One of the main purposes of designing the Belt-Road initiative is to promote ties between China and its neighbors. Running through Central Asia and South East Asia, this initiative is expected to promote economic cooperation through policy coordination, infrastructure connection, trade facilitation, financial flows, and cultural exchanges.

China’s land border stretches 22,000 kilometers, and is shared with fourteen countries. Through peaceful means, China has resolved border disputes with twelve of them.

China does not use non-peaceful means to resolve border disputes with its neighbors. As a peace-loving nation, China has never occupied an inch of foreign land. At numerous occasions, China has expressed its willingness and determination to reach a win-win outcome through dialogue.

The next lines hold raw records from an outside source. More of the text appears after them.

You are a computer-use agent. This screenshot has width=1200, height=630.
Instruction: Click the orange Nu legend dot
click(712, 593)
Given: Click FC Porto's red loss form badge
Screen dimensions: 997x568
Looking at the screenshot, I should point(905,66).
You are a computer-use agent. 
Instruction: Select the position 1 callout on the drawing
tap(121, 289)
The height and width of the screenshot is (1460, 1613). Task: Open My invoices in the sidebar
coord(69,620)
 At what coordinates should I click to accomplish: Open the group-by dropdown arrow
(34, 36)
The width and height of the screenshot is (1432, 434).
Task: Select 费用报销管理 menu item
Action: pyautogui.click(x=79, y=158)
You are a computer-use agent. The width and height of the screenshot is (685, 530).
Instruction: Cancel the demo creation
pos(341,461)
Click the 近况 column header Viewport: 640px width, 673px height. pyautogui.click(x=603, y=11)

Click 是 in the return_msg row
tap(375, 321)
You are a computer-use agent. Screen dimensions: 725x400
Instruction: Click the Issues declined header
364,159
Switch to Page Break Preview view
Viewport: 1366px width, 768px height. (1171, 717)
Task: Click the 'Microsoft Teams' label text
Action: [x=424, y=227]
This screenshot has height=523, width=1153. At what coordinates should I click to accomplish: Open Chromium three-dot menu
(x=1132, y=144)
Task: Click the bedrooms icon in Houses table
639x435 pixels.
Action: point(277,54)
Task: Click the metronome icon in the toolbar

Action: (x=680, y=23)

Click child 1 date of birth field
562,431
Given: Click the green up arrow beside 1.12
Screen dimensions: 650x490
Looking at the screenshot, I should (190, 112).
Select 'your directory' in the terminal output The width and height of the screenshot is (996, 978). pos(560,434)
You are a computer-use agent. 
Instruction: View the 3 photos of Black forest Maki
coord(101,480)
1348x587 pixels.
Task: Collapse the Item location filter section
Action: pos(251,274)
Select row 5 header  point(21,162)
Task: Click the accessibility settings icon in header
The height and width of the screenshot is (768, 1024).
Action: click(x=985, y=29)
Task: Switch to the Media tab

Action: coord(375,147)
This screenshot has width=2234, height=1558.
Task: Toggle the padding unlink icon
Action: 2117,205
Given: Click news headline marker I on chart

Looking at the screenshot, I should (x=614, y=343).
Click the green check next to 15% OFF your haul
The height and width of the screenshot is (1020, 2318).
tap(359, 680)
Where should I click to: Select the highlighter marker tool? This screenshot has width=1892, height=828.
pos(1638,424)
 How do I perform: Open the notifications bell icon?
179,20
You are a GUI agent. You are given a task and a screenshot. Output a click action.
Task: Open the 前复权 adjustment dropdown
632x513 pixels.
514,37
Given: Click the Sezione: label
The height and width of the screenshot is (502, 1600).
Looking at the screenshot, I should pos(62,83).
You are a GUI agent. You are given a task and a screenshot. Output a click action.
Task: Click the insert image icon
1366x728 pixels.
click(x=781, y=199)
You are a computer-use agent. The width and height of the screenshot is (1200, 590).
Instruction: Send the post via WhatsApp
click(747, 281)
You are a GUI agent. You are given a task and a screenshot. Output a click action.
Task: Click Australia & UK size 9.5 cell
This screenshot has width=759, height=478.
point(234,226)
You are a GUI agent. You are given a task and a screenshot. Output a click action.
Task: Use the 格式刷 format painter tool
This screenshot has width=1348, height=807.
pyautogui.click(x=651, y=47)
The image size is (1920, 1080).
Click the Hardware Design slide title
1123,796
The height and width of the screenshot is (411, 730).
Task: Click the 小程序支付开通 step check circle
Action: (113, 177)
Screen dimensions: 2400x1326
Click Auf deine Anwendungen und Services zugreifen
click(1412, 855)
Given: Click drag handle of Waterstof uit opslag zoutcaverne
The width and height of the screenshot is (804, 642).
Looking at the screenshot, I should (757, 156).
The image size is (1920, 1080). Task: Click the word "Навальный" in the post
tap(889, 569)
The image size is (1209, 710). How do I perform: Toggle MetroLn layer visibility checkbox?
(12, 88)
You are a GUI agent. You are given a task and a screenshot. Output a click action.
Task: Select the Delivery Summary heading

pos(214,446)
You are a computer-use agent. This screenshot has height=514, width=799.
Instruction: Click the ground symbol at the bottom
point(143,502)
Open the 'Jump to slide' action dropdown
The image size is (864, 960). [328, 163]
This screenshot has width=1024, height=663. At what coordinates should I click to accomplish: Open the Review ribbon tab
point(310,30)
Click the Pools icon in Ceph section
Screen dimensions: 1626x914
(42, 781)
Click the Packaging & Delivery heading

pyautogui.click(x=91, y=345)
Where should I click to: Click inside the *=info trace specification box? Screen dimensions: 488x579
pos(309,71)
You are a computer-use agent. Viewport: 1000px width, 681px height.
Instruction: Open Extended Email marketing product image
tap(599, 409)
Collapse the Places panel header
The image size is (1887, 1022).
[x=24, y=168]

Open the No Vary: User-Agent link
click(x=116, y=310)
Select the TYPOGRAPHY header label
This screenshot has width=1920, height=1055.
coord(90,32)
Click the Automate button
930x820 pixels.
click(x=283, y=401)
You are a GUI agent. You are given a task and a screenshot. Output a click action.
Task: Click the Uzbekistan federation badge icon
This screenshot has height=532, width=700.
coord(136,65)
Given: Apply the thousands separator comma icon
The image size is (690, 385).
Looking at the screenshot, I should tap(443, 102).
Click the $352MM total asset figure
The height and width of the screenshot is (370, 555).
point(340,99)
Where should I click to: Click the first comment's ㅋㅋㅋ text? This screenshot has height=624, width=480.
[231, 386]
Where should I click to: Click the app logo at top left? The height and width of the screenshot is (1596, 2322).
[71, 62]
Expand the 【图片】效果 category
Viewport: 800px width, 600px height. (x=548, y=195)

Bilateral relations between a major power and its neighbors are a two-way street. Big countries should not bully small ones, neither should small countries bully big ones. Quite a few examples show that China was not treated well by its small neighbors in the past, such as the fact that the then Philippine President Benigno Aquino, supported by the US and Japan, filed for arbitration against China in 2013 despite the agreement his country had reached with China on solving their dispute over the South China Sea.

While meeting with the United States Secretary of Defense James Mattis at the Great Hall of the People in Beijing on June 27, 2018, Xi Jinping said that China’s attitude on safeguarding national sovereignty and territory integrity is firm and clear. “China will not tolerate losing even an inch of homeland that is inherited from ancestors, nor will it claim any land of other nations,” Xi Jinping told Mattis.

In conclusion, China cannot take the U.S. as a model in dealing with its neighboring countries. China has its own principle built upon amity, sincerity, mutual benefit, and inclusiveness.